Ma probabilmente il giro ricomincerà, perché il contratto a termine è un’arma troppo preziosa nelle mani dei datori di lavoro. Intanto con la decretazione di urgenza dovuta al Covid19 si è stabilita la proroga dei contratti in essere fino al 30 agosto 2020, a prescindere dalla durata pregressa del contratto originario. Giustificato dall’emergenza e allo scopo di prorogare il contratto oltre l’originaria scadenza per permettere ai lavoratori di usufruire della Cig, l’art.19-bis della legge 27/2020 ha previsto la possibilità di rinnovare e prorogare i contratti a tempo determinato nel periodo in cui l’azienda ha sospeso l’attività, ipotesi vietata dalle norme ordinarie, ed ha anche derogato alla previsione di una sosta tra un contratto a termine e la stipula di un altro successivo. Anche il “decreto rilancio” (n.34/2020, art.93) ha previsto la possibilità di prorogare o rinnovare i contratti a termine senza l’obbligo della causale ma solo fino al 30/8/2020, e a fronte della necessità del riavvio delle attività produttive.

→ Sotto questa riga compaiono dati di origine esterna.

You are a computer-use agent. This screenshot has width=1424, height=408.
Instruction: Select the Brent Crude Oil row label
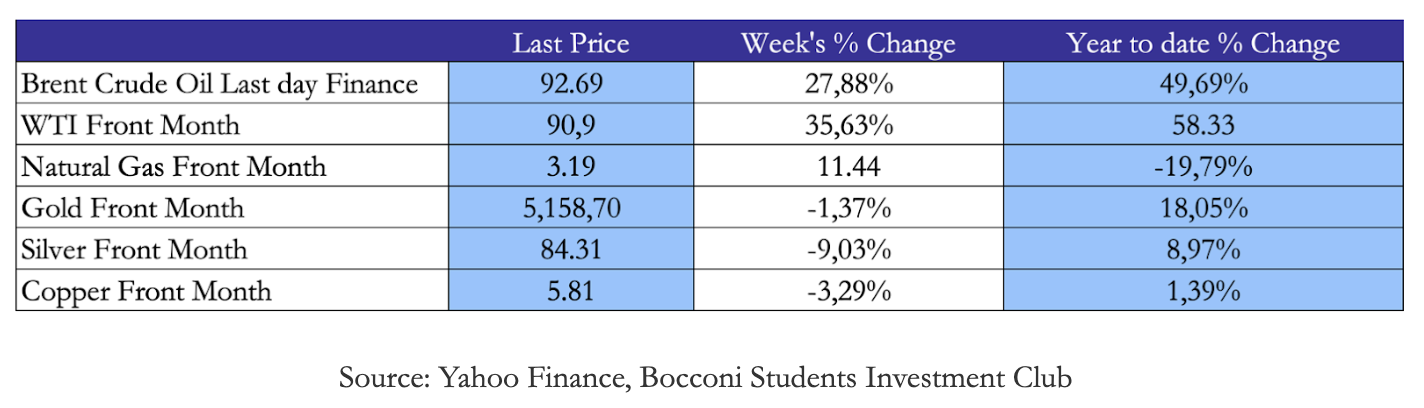point(220,84)
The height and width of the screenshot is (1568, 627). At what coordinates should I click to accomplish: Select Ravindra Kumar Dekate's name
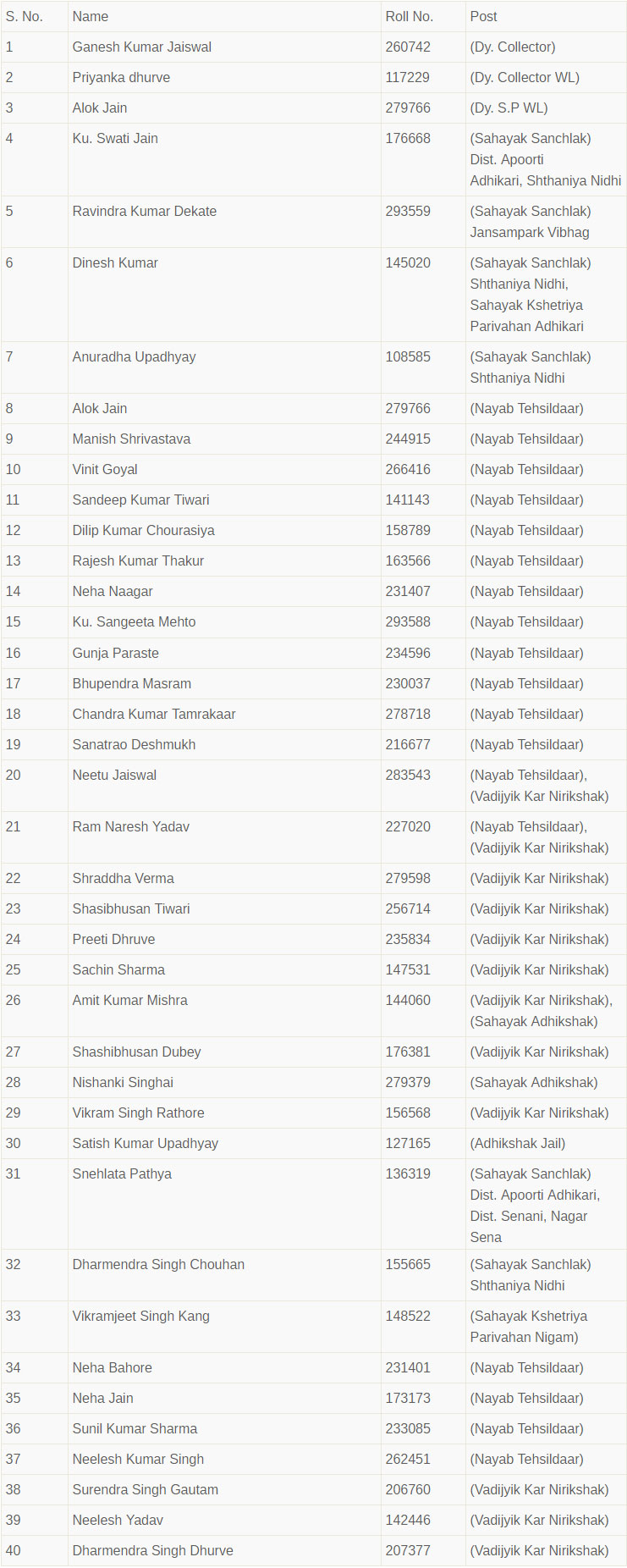click(145, 211)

Inoltre la possibilità di deroga è valida solo per i contratti in essere alla data del 23/2/2020, esclusi quindi i contratti stipulati dopo tale data o conclusi prima. La normativa si affianca a quella del divieto di licenziamento per giustificato motivo oggettivo previsto fino al 30/8/2020 (che sembra sarà prorogato, insieme alla Cig in deroga, fino al 31/12/2020).
Questi provvedimenti di carattere straordinario hanno fortemente scontentato il padronato, che chiede di ritornare al regime del tanto apprezzato, da loro, decreto Poletti. Contratto a termine significa, di fatto, estensione del periodo di prova, ricattabilità del lavoratore, divisione tra la forza lavoro, indebolimento dell’azione sindacale, fittizio aumento dell’occupazione. Ridurre il margine di manovra datoriale è fondamentale per ripristinare il fronte di lotta solidale nelle aziende, ed è dunque di primaria importanza mantenere almeno la parziale limitazione reintrodotta dal decreto Di Maio.
Il ricorso indiscriminato al contratto a termine sarebbe una politica di esclusivo favore alle aziende, che a gran voce si appellano alla libertà di impresa di cui all’art.41 della Costituzione, e intendono poter agire in maniera discriminatoria e arbitraria, creando disparità di trattamento e competizione tra gli stessi lavoratori precari, e tra questi e gli stabilizzati. Si dice che le imprese utilizzano il contratto a termine per scegliere i lavoratori più idonei ad essere qualificati, e quindi per creare occupazione stabile “fidelizzata”: spiegazione pretestuosa e priva di fondamento, dato che il periodo di prova è previsto proprio per assolvere tale funzione.
Ultimamente si è aggiunto alla corale del padronato, che invoca a gran voce la libertà e la deregolamentazione del rapporto di lavoro, anche il ministro Gualtieri, e già si parla di abolire le modifiche introdotte al decreto Poletti dal decreto Di Maio senza il limite del 31 agosto (o del 31 dicembre), il tutto in funzione della ripresa economica. Certo le imprese devono produrre beni o servizi, ma di agevolazioni e favori ne hanno già avuti a sufficienza sia per l’emergenza, sia prima con il Jobs act e normative precedenti e connesse.
Se la ripresa dopo il Covid19 deve lasciare ai padroni libertà assoluta di gestire la forza lavoro a scapito del suo valore sociale e dei diritti individuali e collettivi dei lavoratori, in virtù di un presunto ammodernamento del sistema economico e del welfare, la lotta sindacale si deve fare ancora più dura e intransigente, pena l’aggravamento del degrado etico e sociale che già ha caratterizzato il ventennio trascorso.